I think the only reason I’m not in the fetal position crying over my creative block is that I know that sans for COMPLETELY FLUNKING (and even then I doubt it) these projects, I’m going to graduate. I’ve busted my ass (through a mental breakdown I missed 3 days over) to maintain a cumulative of 3.95 (current marking period was 3.99) just in case something like this happens. Every marking period I freak out and think I’ll fail, I don’t, rinse repeat. This one would be easier to work through if I just did crap work. It’s literally like I just have NO ideas. Which means I can’t DO anything. THAT’S the scary part. Like, I can’t even do a SHITTY job. Right now, my ENTIRE cd is this eye bleeding pink with literally 30 fonts coz I can’t pick three–yes three. The rule of typography is two. My teacher realizes I’m going to stab myself in the eye and said she’d allow a third. (SOMETIMES a third is ok.)
I’m sure Ill get a semi decent grade on this, but JFC its going to look amature. They showed us examples the other day in class and omfg they were great. I’m over here like, I’M supposed to do THAT?! Yeah, no. I think it literally like, shell shocked me into this block. I’m fucked. LUCKILY the book project later in the class might save me. Ugh. I mean hell, you can see how bad it is when I’m sitting here trying to catch up on blog posts JUST so I don’t have to do anything on the projects. I’m going to get the mock portfolio pictures at least downloaded. When I go to my moms like I do for Wednesdays, she has no internet. I have to have everything available if I decide to take my computer over there. I don’t think I AM but just in case.

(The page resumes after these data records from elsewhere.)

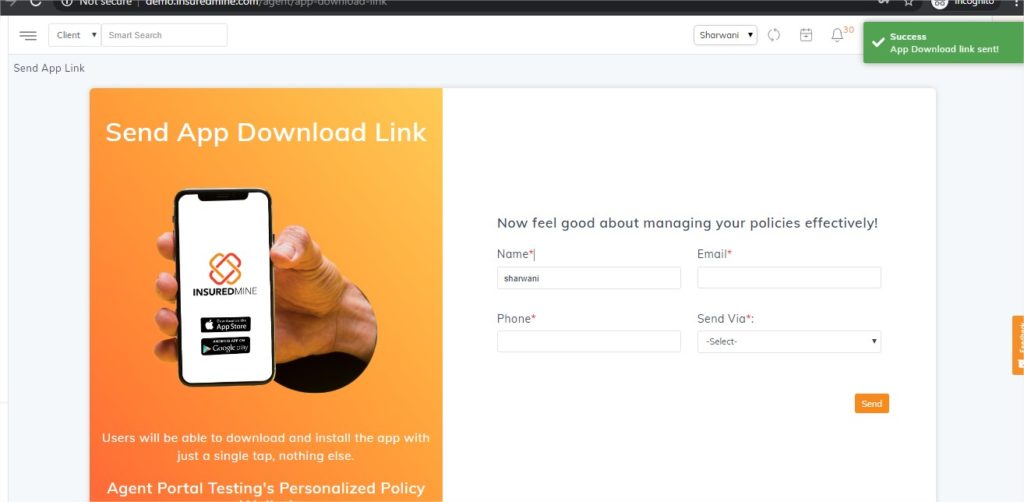Click the Email input field
Viewport: 1024px width, 502px height.
pos(789,277)
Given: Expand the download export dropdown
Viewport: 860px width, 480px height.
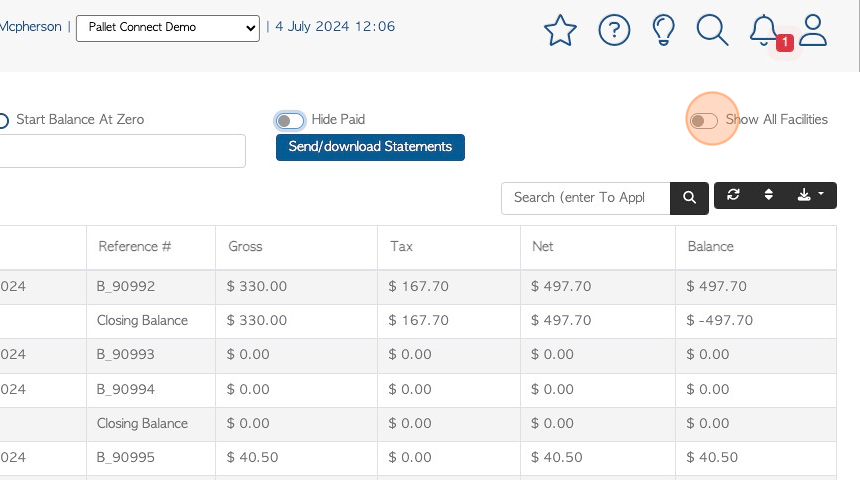Looking at the screenshot, I should click(811, 195).
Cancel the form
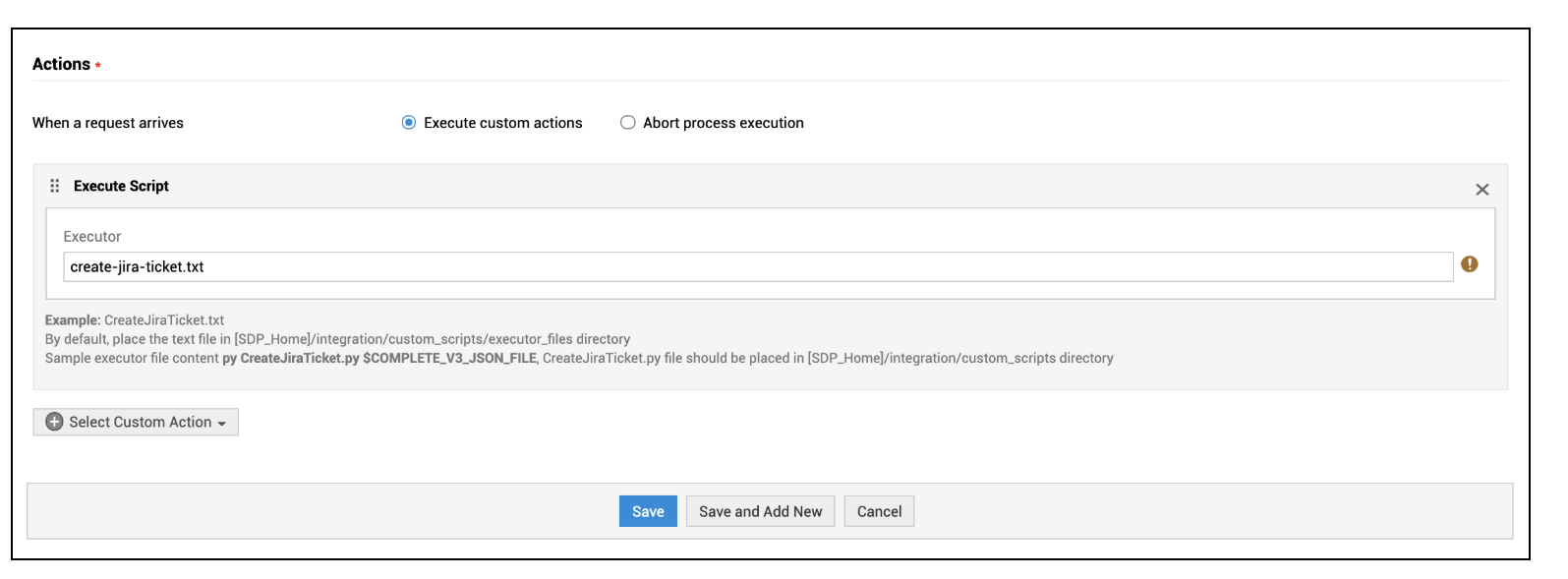This screenshot has width=1568, height=579. (879, 511)
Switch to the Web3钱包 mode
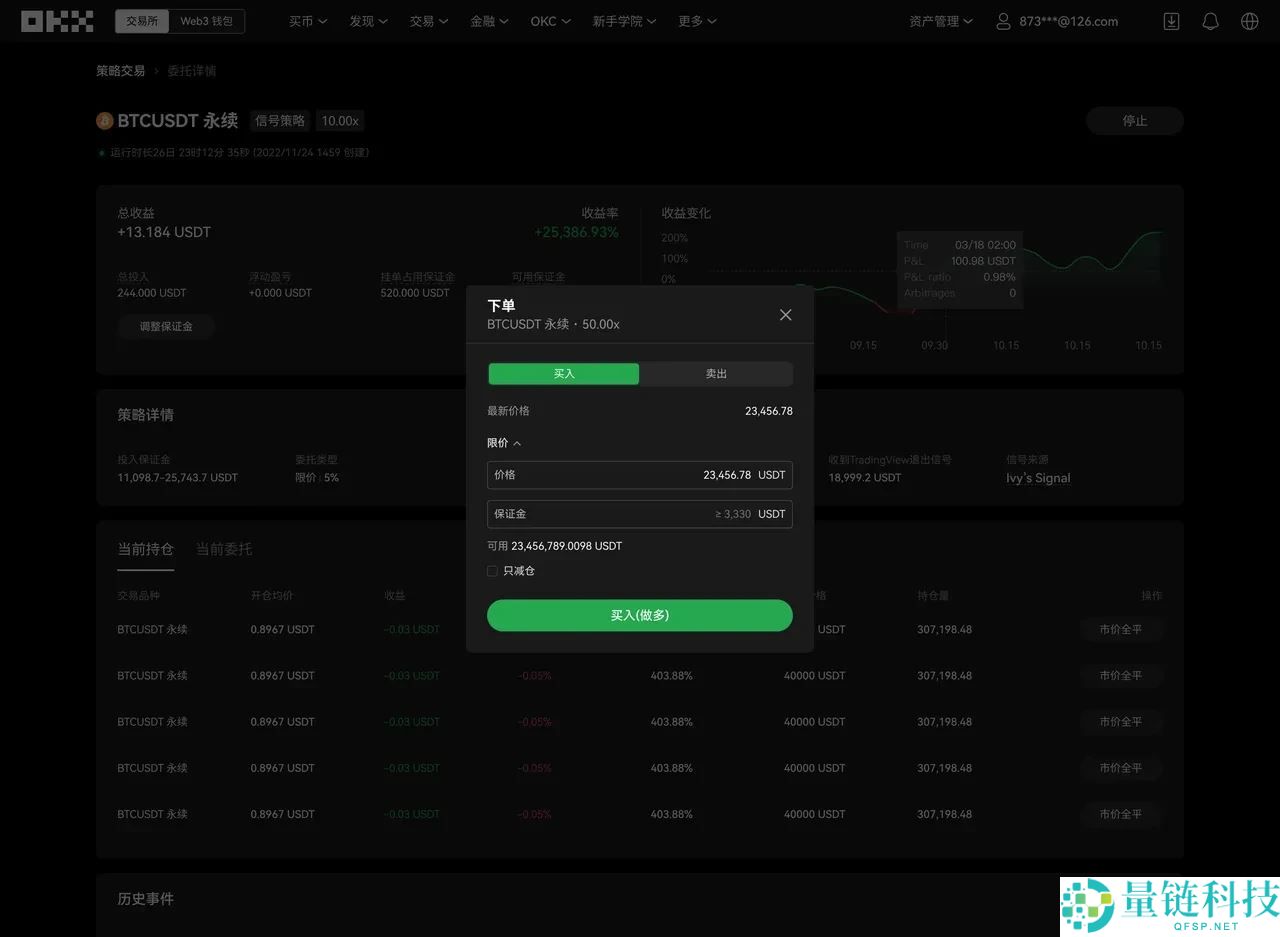This screenshot has height=937, width=1280. [208, 19]
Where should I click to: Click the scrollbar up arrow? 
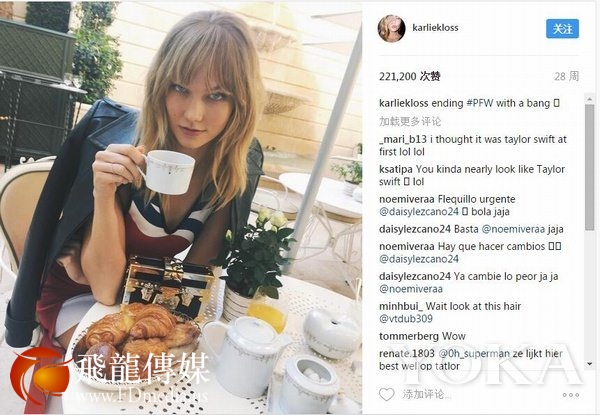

Then I ask my teacher about what she thinks about my portfolio site, and I can tell she doesn’t like it. Yes it’s odd. Yes its some kinda weird retro. I don’t know. I just dont want the standard site. And she wants me to lose one of the parts I really want. Just kinda sucks. I feel like I’m going backward. I started off ok, but now I feel like I’m doggy paddling just so I don’t drown.